今日も一日忙しかったれす。「心を亡くすと書いて忙しい」って本当だなー、としみじみしとるよ。余裕もないです。
「お菓子とわたし」森村桂 小さい頃、この人の書いたエッセイが家にあって読んだ覚えがありました。アメリカのスーパーで普通に売っているケーキミックスの粉は卵と牛乳を混ぜて(←このへんうろ覚え)天火で焼くだけで、ふっくら美味しく焼き上がる優れもので、でもどういうわけか日本には売っていなくて、それが欲しくてたまらなくてアメリカまで買いに行った彼女。ついでにその頃やはり日本では売っていなかったポップコーンの素。アルミのフライパンにバターととうもろこしが入っていてパッキングされていて、火にかければ簡単に美味しいポップコーンが出来るっていう、アレです。その二つを大量に詰め込んだ重いスーツケースを引きずて帰国して、お友達に誇らし気におすそわけしたら「これ、紀伊国屋に置いてあるよ」と言われてものすごいショックを受けた…って話が印象的でした。引用が長くて申し訳ない。
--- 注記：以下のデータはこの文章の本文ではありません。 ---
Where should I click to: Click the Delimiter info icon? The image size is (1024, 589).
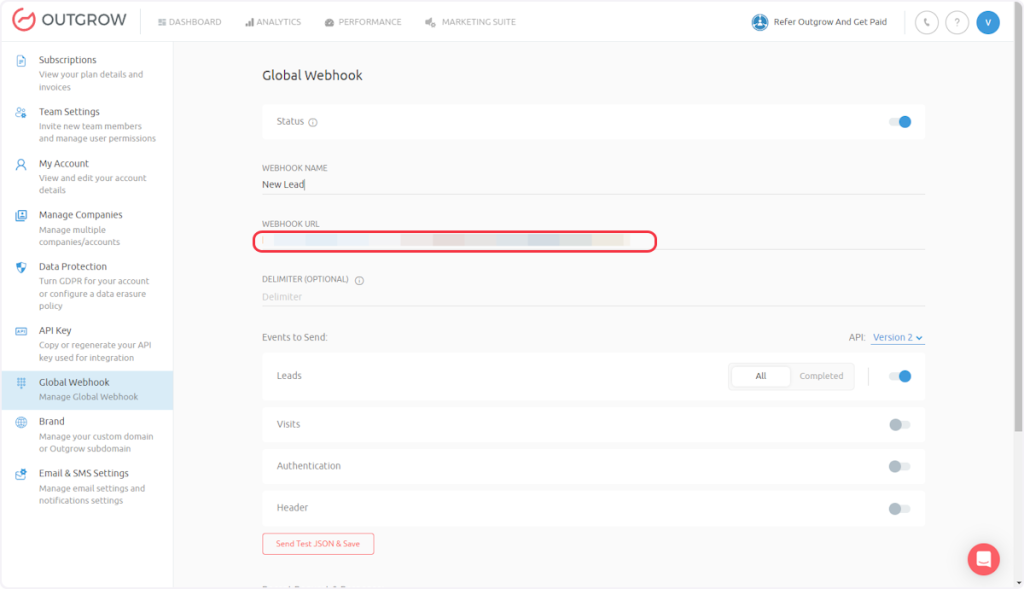tap(359, 280)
で、この「お菓子とわたし」で成人してから初めて彼女の本をちゃんと読みました。お菓子にまつわるエッセイです。すんごく美味しそう〜! 読んだ後、甘いものがさほど好きでない私が、近所にある美味しいケーキ屋さんまで思わずお菓子を買いに行ってしまったもの。でも結局買わないあたりが私(眼福でおなかいっぱいってやつです)。この作家は本当にお菓子が大好きなんだね。ケーキ気狂い。どのページを開いてもケーキやパイやクッキーへの愛と執着が溢れています。粉や砂糖やバターやバナナや苺なんかを使って作るお菓子の描写が、とにかく読んでてたまらなく美味しくて、紙面から甘い香りが匂い立つような。この本を読んで少しケーキの認識が変わりました。そもそもケーキっていうのは焼き立てを楽しむもので、だからパリのきちんとしたケーキ屋さんには必ずカフェコーナーがあって、お店の中で食べて行けるようになっているのだという事(そう言えば近所のお店もそうだ)。つくり置きのケーキは既にケーキではなく、当然買って来て冷蔵庫の中に翌日まで入れっぱなしなんて事はもっての他、って話です。そうかー。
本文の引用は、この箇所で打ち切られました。